BORDON MG; CAMACHO NM; PAREDES AJ; DEFAIN TESORIERO MV; RUIZ DÍAZ R; LELLI D; GONZALEZ A; PENCI MC; RIBOTTA PD; MARTÍNEZ ML

St. Louis

Congreso; AOCS Annual Meeting; 2019

American Oil Chemist´s Society

Chia seed oil (CSO) is the major vegetable source of alpha-linolenic acid. Microencapsulation technologies protect these fatty acids against oxidative degradation, allow the handling of products rich in oils as solid materials and facilitate its incorporation in certain foods such as bakery products. Among them, spray drying is the most widely used due to its low cost, flexibility and scalability.

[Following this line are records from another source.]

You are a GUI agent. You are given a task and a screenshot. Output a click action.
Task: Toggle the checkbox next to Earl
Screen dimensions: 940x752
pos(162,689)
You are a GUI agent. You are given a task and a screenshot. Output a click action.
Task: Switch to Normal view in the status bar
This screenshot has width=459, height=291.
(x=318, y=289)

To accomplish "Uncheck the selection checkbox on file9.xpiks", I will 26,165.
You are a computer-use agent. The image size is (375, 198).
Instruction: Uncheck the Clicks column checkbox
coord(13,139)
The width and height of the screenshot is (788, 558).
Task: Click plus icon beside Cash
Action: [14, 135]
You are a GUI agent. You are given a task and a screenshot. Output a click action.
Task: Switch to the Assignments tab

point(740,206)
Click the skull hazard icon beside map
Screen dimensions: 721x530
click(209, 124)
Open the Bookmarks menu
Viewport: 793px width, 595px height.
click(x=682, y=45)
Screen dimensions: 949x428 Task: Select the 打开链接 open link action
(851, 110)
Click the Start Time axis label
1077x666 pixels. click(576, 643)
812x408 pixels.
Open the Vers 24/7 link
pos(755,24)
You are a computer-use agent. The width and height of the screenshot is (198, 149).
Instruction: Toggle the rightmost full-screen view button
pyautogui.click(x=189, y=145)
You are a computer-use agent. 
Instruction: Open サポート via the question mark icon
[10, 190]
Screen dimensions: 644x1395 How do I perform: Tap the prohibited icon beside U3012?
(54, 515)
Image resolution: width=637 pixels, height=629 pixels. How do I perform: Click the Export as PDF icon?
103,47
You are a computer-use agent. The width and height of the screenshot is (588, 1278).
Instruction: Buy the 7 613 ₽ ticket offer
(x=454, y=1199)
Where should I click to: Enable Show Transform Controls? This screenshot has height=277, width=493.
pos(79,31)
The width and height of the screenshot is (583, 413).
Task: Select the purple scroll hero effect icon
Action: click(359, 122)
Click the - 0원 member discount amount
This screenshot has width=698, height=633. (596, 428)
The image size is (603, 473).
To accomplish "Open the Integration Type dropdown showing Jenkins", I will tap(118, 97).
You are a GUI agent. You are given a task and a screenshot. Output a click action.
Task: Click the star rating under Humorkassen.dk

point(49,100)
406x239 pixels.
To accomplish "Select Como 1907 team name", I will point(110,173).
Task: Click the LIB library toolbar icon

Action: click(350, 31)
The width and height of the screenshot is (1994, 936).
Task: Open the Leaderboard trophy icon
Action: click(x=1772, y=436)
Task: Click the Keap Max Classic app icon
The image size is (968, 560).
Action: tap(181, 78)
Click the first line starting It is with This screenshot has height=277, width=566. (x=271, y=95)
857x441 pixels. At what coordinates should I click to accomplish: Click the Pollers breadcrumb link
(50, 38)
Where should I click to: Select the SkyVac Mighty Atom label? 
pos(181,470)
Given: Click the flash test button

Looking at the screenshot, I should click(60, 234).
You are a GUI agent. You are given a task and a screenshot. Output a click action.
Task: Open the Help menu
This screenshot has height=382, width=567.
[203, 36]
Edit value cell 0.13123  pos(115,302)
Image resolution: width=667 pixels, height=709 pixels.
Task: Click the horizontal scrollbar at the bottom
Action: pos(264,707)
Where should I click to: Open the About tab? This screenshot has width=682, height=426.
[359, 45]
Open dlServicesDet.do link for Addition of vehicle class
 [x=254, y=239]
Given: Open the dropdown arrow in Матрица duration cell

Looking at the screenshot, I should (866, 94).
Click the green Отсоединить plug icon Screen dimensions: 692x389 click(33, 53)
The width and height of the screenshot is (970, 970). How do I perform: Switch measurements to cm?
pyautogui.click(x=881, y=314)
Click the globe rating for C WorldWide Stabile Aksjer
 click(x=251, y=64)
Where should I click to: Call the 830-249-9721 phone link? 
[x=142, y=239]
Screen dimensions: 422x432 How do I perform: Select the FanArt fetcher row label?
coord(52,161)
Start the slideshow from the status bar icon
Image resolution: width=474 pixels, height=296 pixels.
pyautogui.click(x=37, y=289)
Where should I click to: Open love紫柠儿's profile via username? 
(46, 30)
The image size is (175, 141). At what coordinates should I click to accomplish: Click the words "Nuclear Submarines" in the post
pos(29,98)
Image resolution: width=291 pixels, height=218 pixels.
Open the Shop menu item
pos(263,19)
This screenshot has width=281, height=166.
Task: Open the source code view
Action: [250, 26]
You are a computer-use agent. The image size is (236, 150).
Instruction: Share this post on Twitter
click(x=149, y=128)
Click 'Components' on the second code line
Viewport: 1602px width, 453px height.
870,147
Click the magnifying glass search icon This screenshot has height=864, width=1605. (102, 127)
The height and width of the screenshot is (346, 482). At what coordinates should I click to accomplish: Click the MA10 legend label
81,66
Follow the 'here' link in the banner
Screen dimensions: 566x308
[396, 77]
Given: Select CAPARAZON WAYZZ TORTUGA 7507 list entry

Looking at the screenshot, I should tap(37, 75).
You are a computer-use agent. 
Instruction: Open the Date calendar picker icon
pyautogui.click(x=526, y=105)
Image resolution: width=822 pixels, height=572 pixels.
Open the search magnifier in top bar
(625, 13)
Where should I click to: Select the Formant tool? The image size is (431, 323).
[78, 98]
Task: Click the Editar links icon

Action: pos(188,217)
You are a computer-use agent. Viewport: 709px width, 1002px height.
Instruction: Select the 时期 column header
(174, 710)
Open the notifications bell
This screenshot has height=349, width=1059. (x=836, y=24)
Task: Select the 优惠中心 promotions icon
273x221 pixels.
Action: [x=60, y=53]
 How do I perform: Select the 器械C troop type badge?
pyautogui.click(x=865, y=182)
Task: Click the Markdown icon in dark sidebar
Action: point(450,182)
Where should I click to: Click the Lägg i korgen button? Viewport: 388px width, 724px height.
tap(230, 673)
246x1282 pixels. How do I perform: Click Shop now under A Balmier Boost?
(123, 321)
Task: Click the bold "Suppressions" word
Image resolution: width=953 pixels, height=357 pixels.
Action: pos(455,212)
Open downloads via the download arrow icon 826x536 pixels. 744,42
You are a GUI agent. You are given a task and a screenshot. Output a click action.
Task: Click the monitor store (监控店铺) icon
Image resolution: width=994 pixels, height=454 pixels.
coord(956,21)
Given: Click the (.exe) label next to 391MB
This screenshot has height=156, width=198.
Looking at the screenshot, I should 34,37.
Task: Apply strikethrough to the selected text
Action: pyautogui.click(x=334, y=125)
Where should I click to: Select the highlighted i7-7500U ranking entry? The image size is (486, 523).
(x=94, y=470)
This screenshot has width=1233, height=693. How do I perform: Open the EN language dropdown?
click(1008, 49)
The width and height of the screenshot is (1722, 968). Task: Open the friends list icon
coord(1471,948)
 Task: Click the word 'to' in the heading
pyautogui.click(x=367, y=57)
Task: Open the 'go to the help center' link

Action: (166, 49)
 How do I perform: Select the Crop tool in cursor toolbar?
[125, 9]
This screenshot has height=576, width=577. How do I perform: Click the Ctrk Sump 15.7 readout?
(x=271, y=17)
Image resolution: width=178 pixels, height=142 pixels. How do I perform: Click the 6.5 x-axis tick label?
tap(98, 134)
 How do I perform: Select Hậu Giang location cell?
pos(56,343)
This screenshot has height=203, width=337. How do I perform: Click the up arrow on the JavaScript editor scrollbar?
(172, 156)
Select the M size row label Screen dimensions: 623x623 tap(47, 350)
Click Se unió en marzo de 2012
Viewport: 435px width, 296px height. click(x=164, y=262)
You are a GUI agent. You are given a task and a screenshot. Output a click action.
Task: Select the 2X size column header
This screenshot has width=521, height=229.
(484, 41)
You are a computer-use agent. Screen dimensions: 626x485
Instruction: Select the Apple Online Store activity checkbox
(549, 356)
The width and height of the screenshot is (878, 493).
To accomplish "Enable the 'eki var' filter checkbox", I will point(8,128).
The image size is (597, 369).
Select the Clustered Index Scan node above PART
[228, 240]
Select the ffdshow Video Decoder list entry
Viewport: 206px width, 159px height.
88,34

The aim of this work was to analyze different alternatives of gas-droplet contact for the spray drying of chia oil-in-water emulsions. The former configuration corresponded to a laboratory scale tall type spray dryer, while the latter corresponded to a pilot scale short type spray dryer. Coarse emulsions were prepared by high speed homogenization of CSO and a mixture of soy protein isolate (SPI) and gum arabic (GA) as encapsulants; 1/1 SPI/GA and 2/1 [(SPI+GA)/CSO] ratios were used. The coarse emulsions were further homogenized in a high-pressure valve homogenizer. The pH of fine emulsions was adjusted to 3.0 to induce complex coacervation, and the reaction was completed with stirring at 40 °C and 30 min. Finally, maltodextrin DE 5 as carrier agent was incorporated before spray drying to achieve a 22% w/v final total solid content. The co-current contact gave microcapsules with greater oxidative stability (3 times higher than bulk oil), which was associated to less thermal degradation. Meanwhile, the mixed flow configuration yielded products with poor oxidative stability. It can be concluded that a co-current spray dryer configuration constitutes a better alternative for the protection of heat-sensitive ingredients.